For the collegiate class of 2017, the conclusion of these exam-filled weeks from hell marks the halfway point of our college careers. I realized as I was looking at pictures of my younger sister at her senior prom that in the same length of time that it's been since my prom and right now, I'll be graduating college. That's mind-boggling, as it seems like just yesterday I was posting in the prom dress group on Facebook. The end of the world was upon me because some girl I had never talked to had the same dress. But somehow the world kept turning, and in the blink of an eye, I'm an upperclassmen in college.
Just two years ago, I was wearing my first Carolina blue T-shirt on college decision day. I was beaming with pride, filled with excitement, and trying to hide the inevitable anxiety of the huge transition awaiting me at the end of the summer. I didn't know what to expect other than that so much would change in the years to come. But, even after two years of countless wonderful, and sometimes tough, new experiences, some things are still just the same.
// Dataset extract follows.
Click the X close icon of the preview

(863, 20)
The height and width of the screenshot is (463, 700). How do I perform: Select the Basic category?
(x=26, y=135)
Two years later, I'm still almost always wearing a Carolina blue t-shirt. Except it's never the one from senior year, as that one shrunk in the dryer freshman year during one of many failed attempts to do my own laundry. The pride that I felt on Decision Day two years ago has not subsided, but has instead transformed from being proud of simply getting accepted to this renowned school, to pride for everything this university embodies. Despite the negative light that the media has had a field day casting on UNC, these past two years have taught me just how special this university really is. I'm proud of how our school's community has persevered and shown it's ability to bounce back in the wake of such scrutiny. I'm proud of the world-class education that I receive in the buildings that surround the breathtaking quad. I'm proud to be surrounded by such inspiring, diverse and passionate peers everyday. I am proud of our work-hard, play-hard culture, that puts studying and achievement first, but never fails to allow me to have a blast when I finally emerge from Davis Library after a long afternoon of studying. Each and every day UNC makes me more and more proud to be a Tar Heel.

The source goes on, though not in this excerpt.